Directed by ALAN J. PAKULA

Screenplay by DAVID GILER and LORENZO SEMPLE JR.

The paranoid thriller is an expanding genre in movies and popular fiction.* The idea is to start from a thinly fictionalized version of a political tragedy like one of the Kennedy assassinations and build on it a thickly embroidered explanation that caters to the suspicion that such murders are plotted by a malevolent Establishment. It is apparently comforting for many people to believe that the course of the world is changed more by rational planning, however evil, than it is by irrational individual actions.

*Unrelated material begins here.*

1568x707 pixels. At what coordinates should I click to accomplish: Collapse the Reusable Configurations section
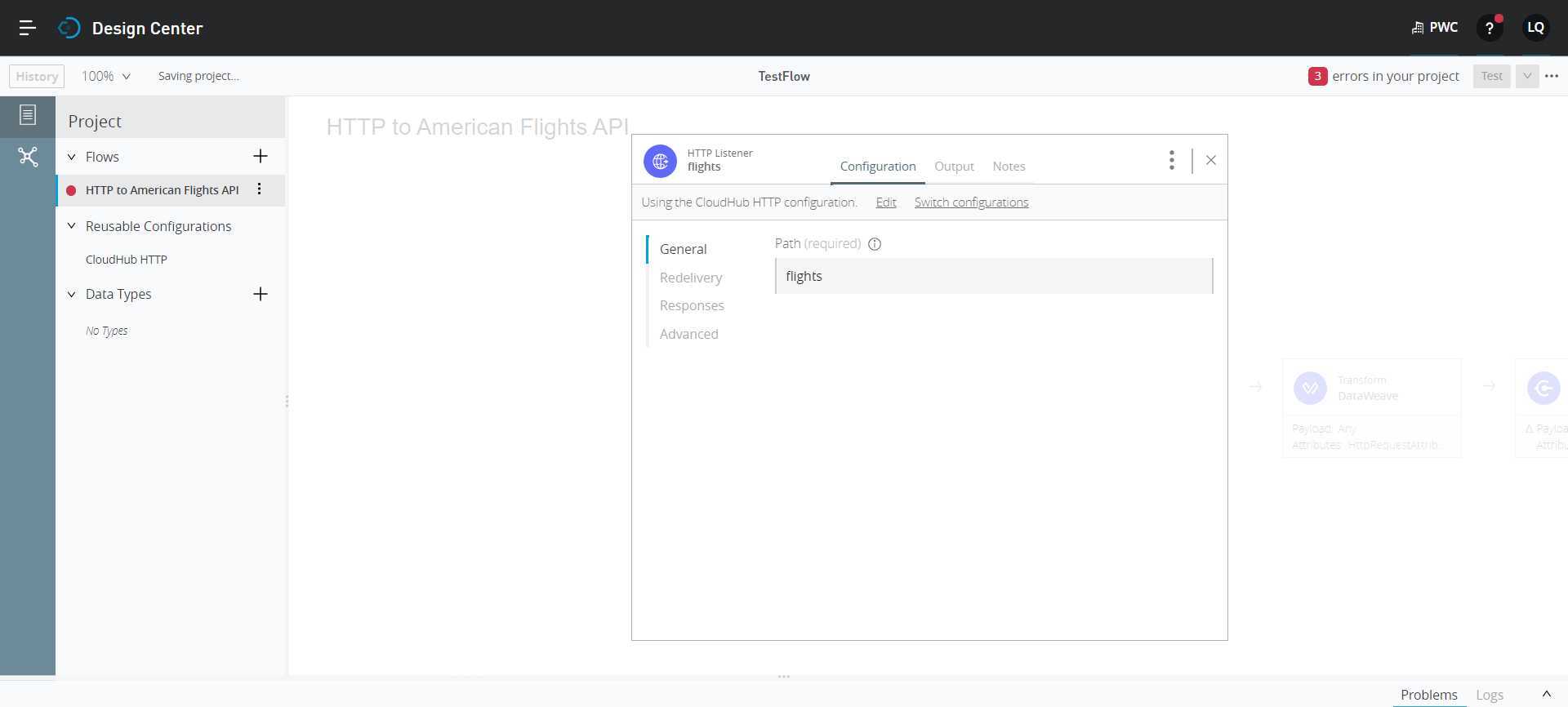(x=72, y=226)
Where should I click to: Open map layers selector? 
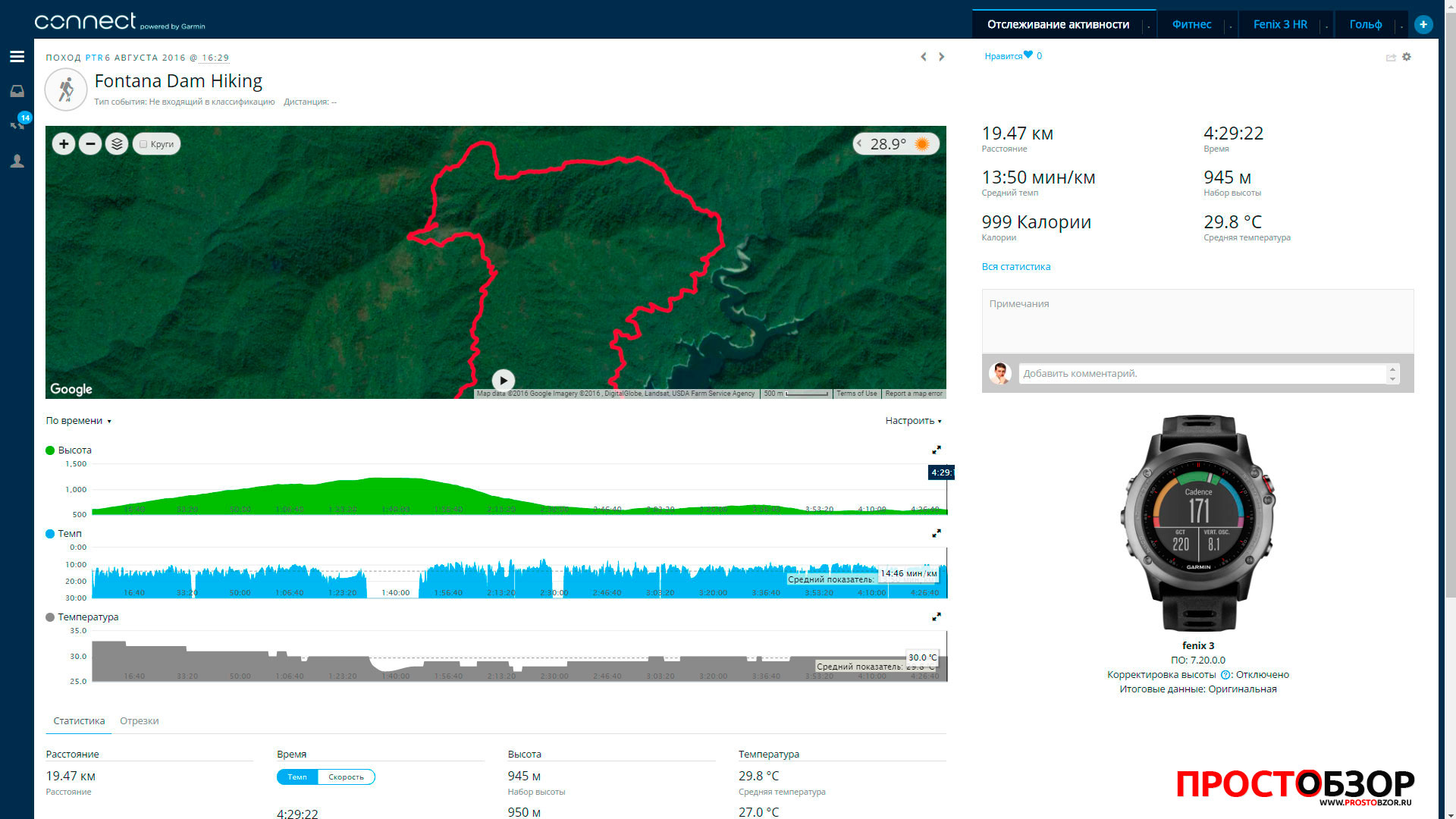pyautogui.click(x=117, y=144)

Nor is it very intelligent either, considering the amount of inept planning in contemporary society. We would probably be better off rethinking--or better yet, not thinking about--the whole dismal business, if only to put an end to ugly and dramatically unsatisfying products like The Parallax View.

The primary victim here is a young Senator, cut whole from the Kennedy cloth, whose brief appearance before he is done in hardly makes him seem a threat to any imaginable aspect of the status quo. Still, witnesses to the crime start dying at a rate far exceeding actuarial probability, thus arousing the suspicions of a newsman of counterculturish leanings. Played with a certain cheeky energy by Warren Beatty. the reporter soon becomes a target himself, then goes underground the better to penetrate an industrial security organization that apparently supplied the hit men for this series of crimes.

As he proved in Klute, Pakula has a restless eye for the banalities of daily life that gives the picture a richer texture than is usual in this genre. Early on, the film offers some promise. There is a brisk barroom brawl and a short car chase that is more smartly handled than these maneuvers usually are. But there is no way to build an overparanoid thriller or to provide a satisfactory ending. If the hero can break the conspiracy unaided, it cannot be much of a conspiracy. If, on the other hand, the conspiracy is all powerful, then the audience is robbed of the basic pleasure of identifying with the protagonist's triumph over the odds. Pakula opts for the latter resolution in Parallax and it is a downer. Though a touch of paranoid fantasizing can energize an entertainment, too much of it is just plain crazy--neither truthful nor useful. And certainly nothing for responsible men to try to make a buck with in the movies. qed Richard Schickel

* Recent films include Executive Action and The Conversation and novels like Richard Condon's Winter Kills and Frederick Forsyth's The Dogs of War.